Vamos de camino hacia el centro de la ciudad cuando nos llaman por teléfono. Dicen que ha habido tiroteos en torno al Palacio Presidencial. Mejor volverse a casa, porque habrá jaleos. Paramos en una gasolinera y esperamos. Hacemos otras llamadas. Parece que no ocurre nada. Estos días los nervios están desquiciados. Recientemente ha habido manifestaciones, muertos, saqueos... Kinshasa es una ciudad caótica y violenta. Los rumores hablan todo el tiempo de desgracias y catástrofes.

Tenemos mucho que hacer, así que nos arriesgamos y seguimos hacia el centro. Eso sí, con un pellizco de susto en las tripas. Pasamos toda la mañana con diversas gestiones. Atascos y desorden, como es habitual. Nada extraño. Nos disponemos a volver cuando nos llaman de nuevo. Los enfrentamientos son en el aeropuerto. Los soldados se disparan entre sí. Nuestra casa está por allí cerca. ¿Qué hacer? Llamamos. Parece que se trata de nuevo de una falsa alarma. Regresamos a casa. Qué alivio al llegar. Por la noche, la radio dirá que, efectivamente, todo el día ha habido rumores de intentos de golpe de Estado. Uno más.

Hemos tenido suerte. El otro día, grupos de jóvenes salieron a la calle, pillaron una parroquia, molestaron a una religiosa, le quemaron el coche. Decían que la Iglesia de opone a la transición política. Historias. Nunca se sabe lo que puede pasar.

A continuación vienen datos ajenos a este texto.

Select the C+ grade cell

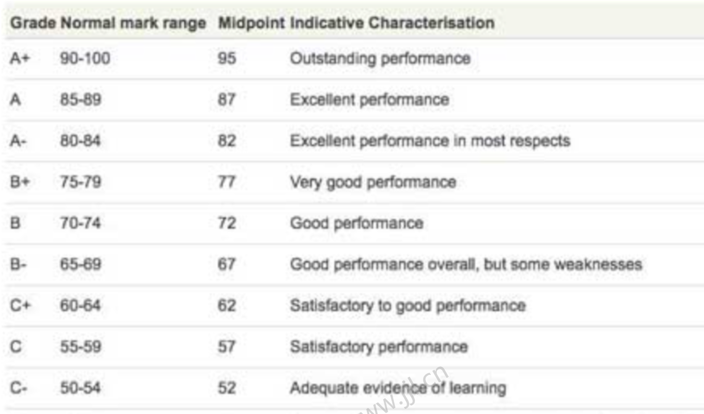[20, 305]

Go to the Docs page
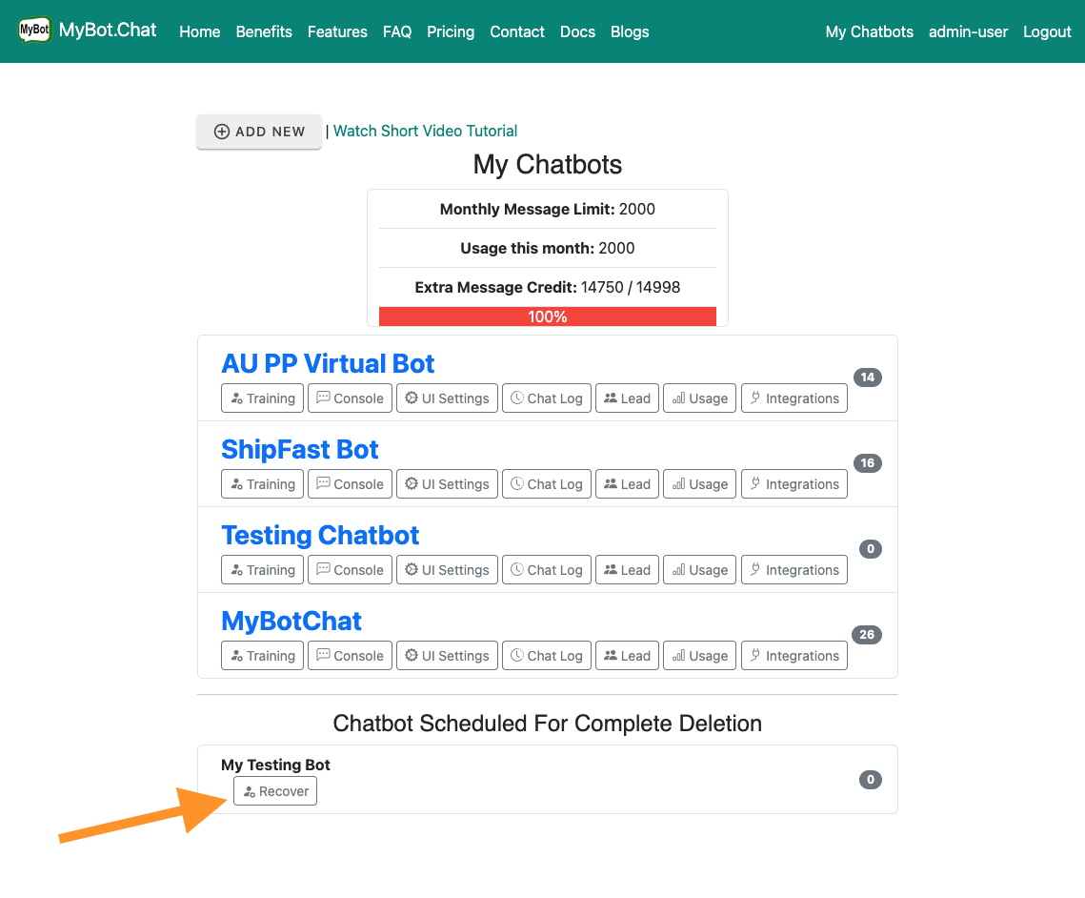tap(577, 31)
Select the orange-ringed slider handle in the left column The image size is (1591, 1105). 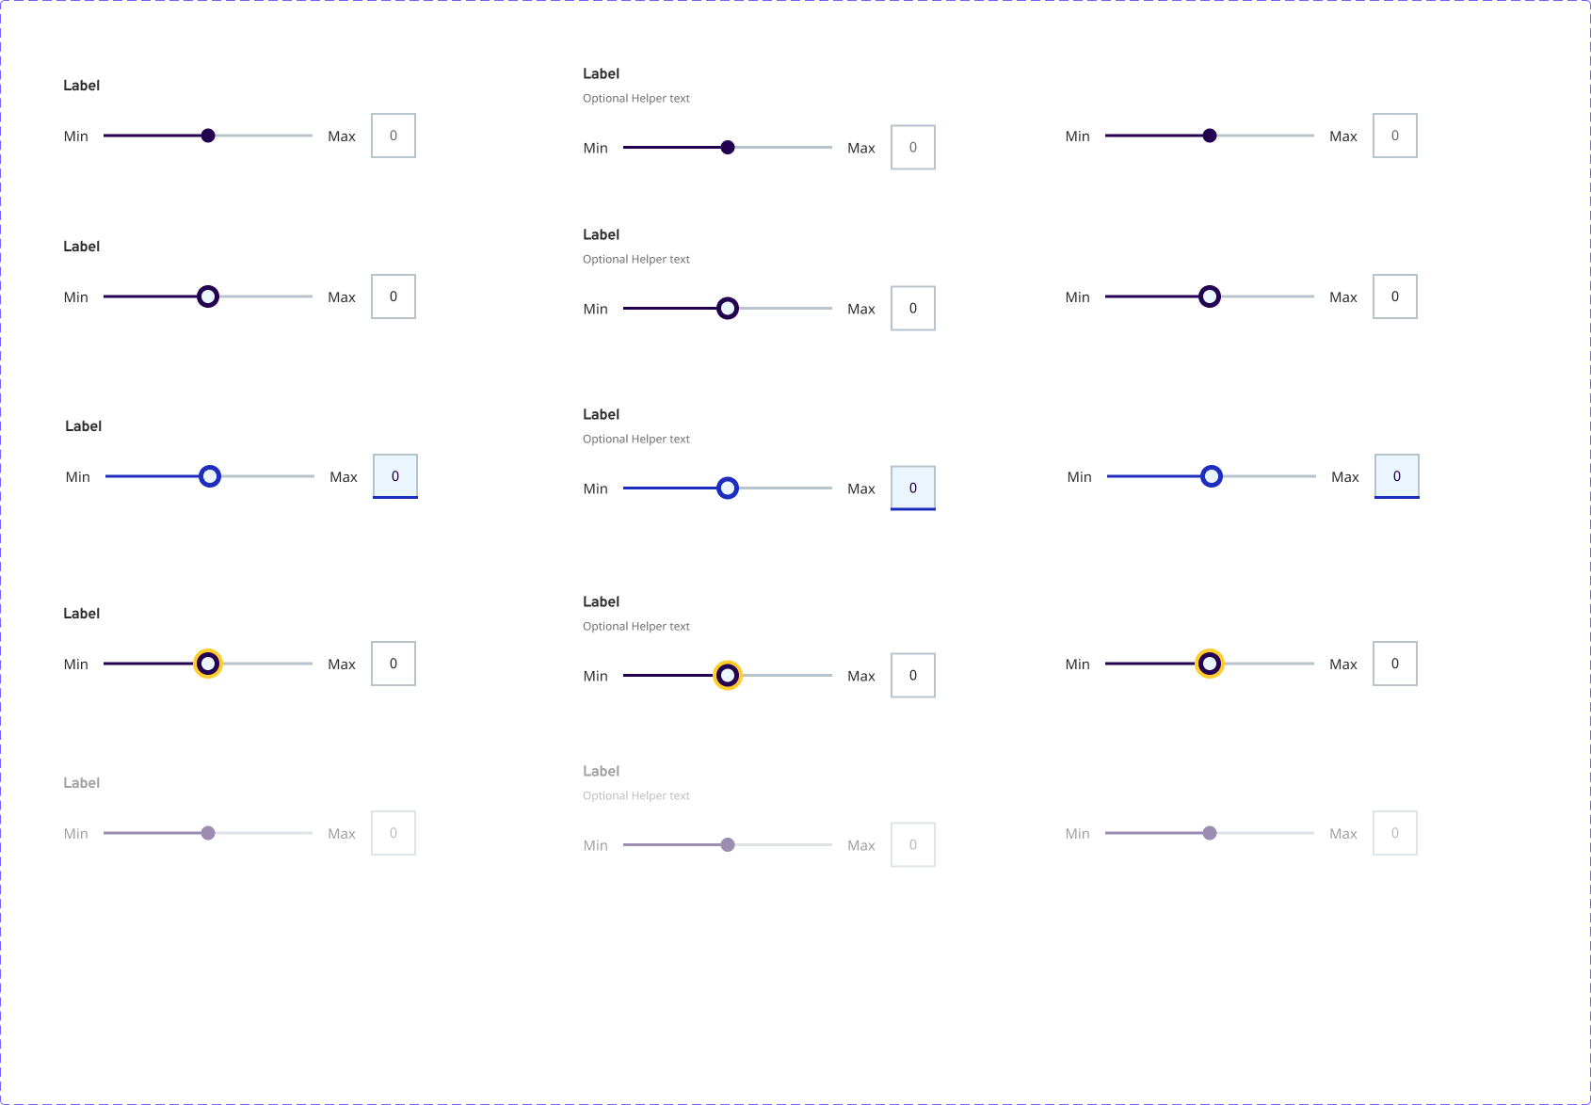[x=207, y=664]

Hay otras inseguridades peores. La de no saber, por ejemplo, si hoy habrá o no para comer. O la de la salud. La tía de Franck (uno de nuestros jóvenes religiosos) fue atropellada el otro día por un coche sin frenos. Quedó malherida y la llevaron corriendo al hospital central. Huelga de personal sanitario; no la podían atender. Fueron al hospital de la diócesis. Lo mismo. Al llegar al tercer hospital, la mujer había muerto desangrada.

Cerca de casa tenemos el hospital de las Hermanas de los Pobres. Allí, las religiosas y un grupo de enfermeras responsables mantienen los servicios mínimos. La gente les llega en avalanchas. Los enfermos se amontonan por salas y pasillos.

Entretanto, los jefes políticos se dedican a sus luchas personales por el dinero y el poder. Y los pobres dan gracias a Dios cada día por estar aun vivos.

Estos días hemos tenido un visitante de Europa. Andaba un tanto inquieto, no fueran a cerrar el aeropuerto y tuviera que quedarse aquí. Dice que nos admira, pero que no podría vivir con esta tensión y sin “válvulas de escape”: ni siquiera puedes salir a dar una vuelta tranquilamente. Es verdad, pero tampoco está mal que compartamos algo del sufrimiento y de la inseguridad de este pueblo al que servimos.